Панкомат - [25]

Шрифт
Интервал

Я знал людей, которые ломали аппаратуру своим настроением.

A. S. Antysoft рассказывал, что с ним это случалось довольно часто, и потому он всячески избегал дурных, необузданных, мыслей.

— Машины чувствуют.

— Да, — отвечал я вяло.

— Не веришь?

— Я знаю, что некоторые животные способны генерировать электричество.

— Тут другое.

— Но ты же знаешь, что романтика — это груда переработанной литературы, когда ты несколько лет не спал по ночам, а после, сделав беспечное лицо, прикидываешься ленивым гением, утверждая, что все далось тебе просто так.

— Я не об этом. Когда у меня плохое настроение, из строя может выйти что угодно.

— Главное, чтобы не жесткий диск.

— Я постоянно архивирую данные. Иначе я запросто могу остаться без информации….

Конечно, со мной не могло происходить то же самое. Но интереснее всего то, что, перейдя из «Сперматозоида» в клуб «Агент Смит», подобное произошло и с 1300-м «Селероном». Совпадения? Спустя неделю я заглядывал в те же клубы — машины, которые отказались работать со мной, продолжали молчать.


— Кстати, я не говорил тебе о Новицком, — сказал тогда Antysoft.

— И что же?

— С ним такие вещи происходят регулярно.

— Я и не думал, что это так распространено.

— Еще как.


Я также встречал в свое время электрического человека. Это парень из маленького городка, который тогда приехал в столицу, чтобы посбивать барсетки и познакомиться с серьезными людьми. У него был своеобразный IQ, но я бы отправил его в нижнюю часть шкалы.

Это было по-деревенски.

Но главное, что парень вырабатывал электричество.


Прибор был у брата. Самый простой. 380-й. Я проверил на себе — стандартный ноль. Проверил на брате — то же самое.
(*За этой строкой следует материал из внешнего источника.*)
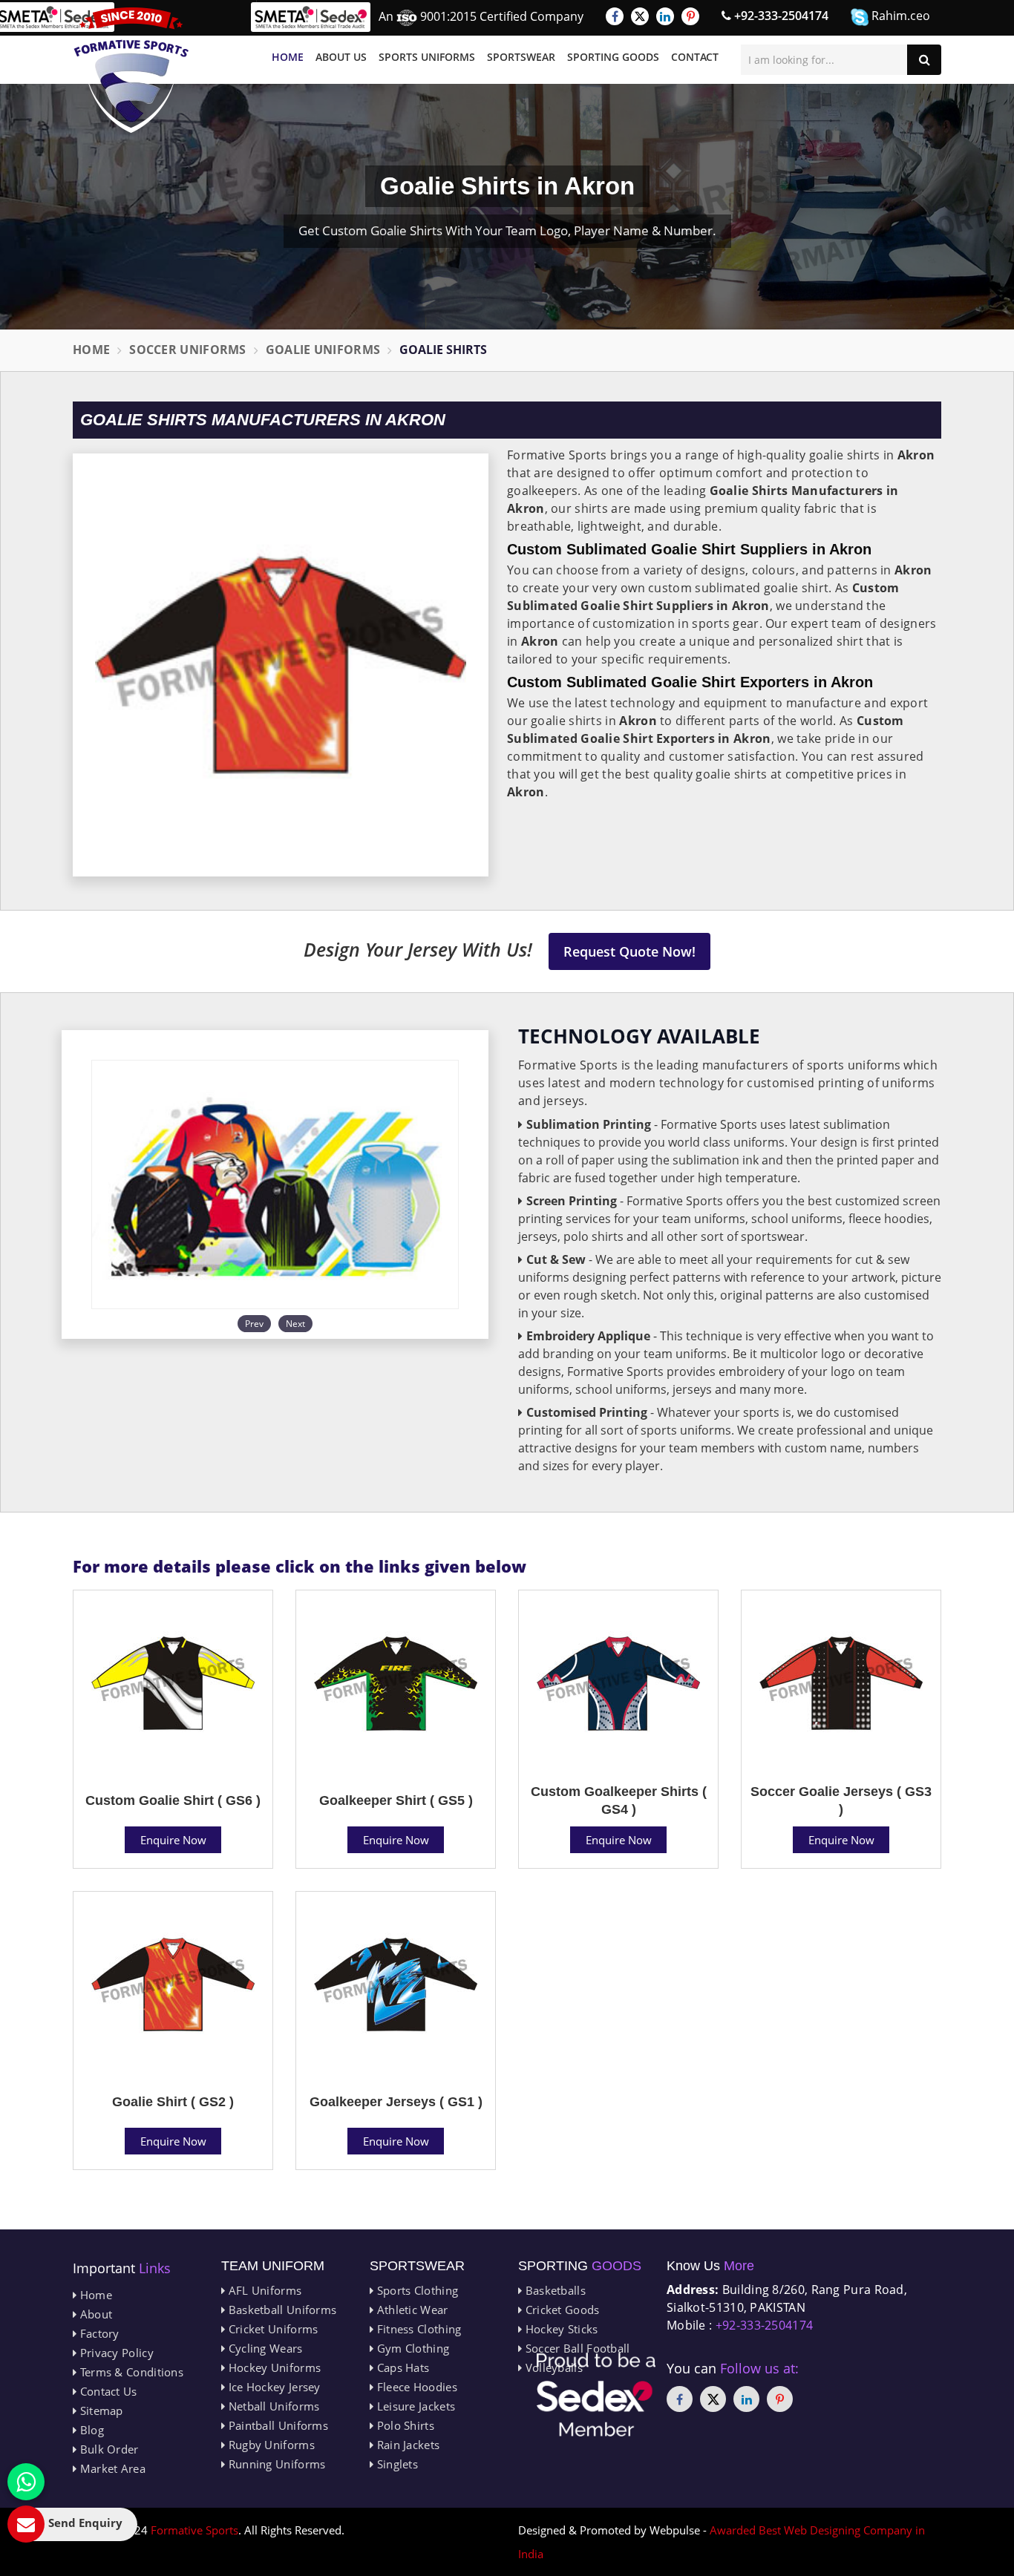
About (94, 2314)
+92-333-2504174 (779, 15)
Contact (695, 57)
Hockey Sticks (560, 2328)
— Мы привезли из станицы молока, — сказала Таня, братова жена.

— Угу, — ответил я.

— Хорошее. Жирное.

— Коровой пахнет?

— И так что?

— А так.

— Небось, в Америке отвык от нормальной пищи. Молока там домашнего нет. Только порошковое. Девка одна в Америку ездила. Подруга подруги. Валюши. Полгода, чи год там работала. Не понравилось. Говорит — в России — лучше. Еда вся синтетическая, они не готовят, как мы здесь. Идут всей семьей ужинать в ресторан.

— Хочешь сказать, это плохо?

— А что хорошего? Я вот наготовлю, все едят, радуются. Пальчики оближешь. А где в штатах…

— Зато у вас, то есть, у нас, проблематично пойти в ресторан.

— Ну да. Так молоко будешь?

— Не знаю. Надо попробовать.

— Жирное.

— В смысле.

— Как в смысле. Не то, что в магазине.

Она поставила передо мной тарелку борща, густого, красного, словно кровь царя овощей. Я поставил ложку. Ложка стояла. Это на Кубани так принято — и я ничего не имею против стоячей ложки.

Борщ хорош, когда в нем ложка стоит.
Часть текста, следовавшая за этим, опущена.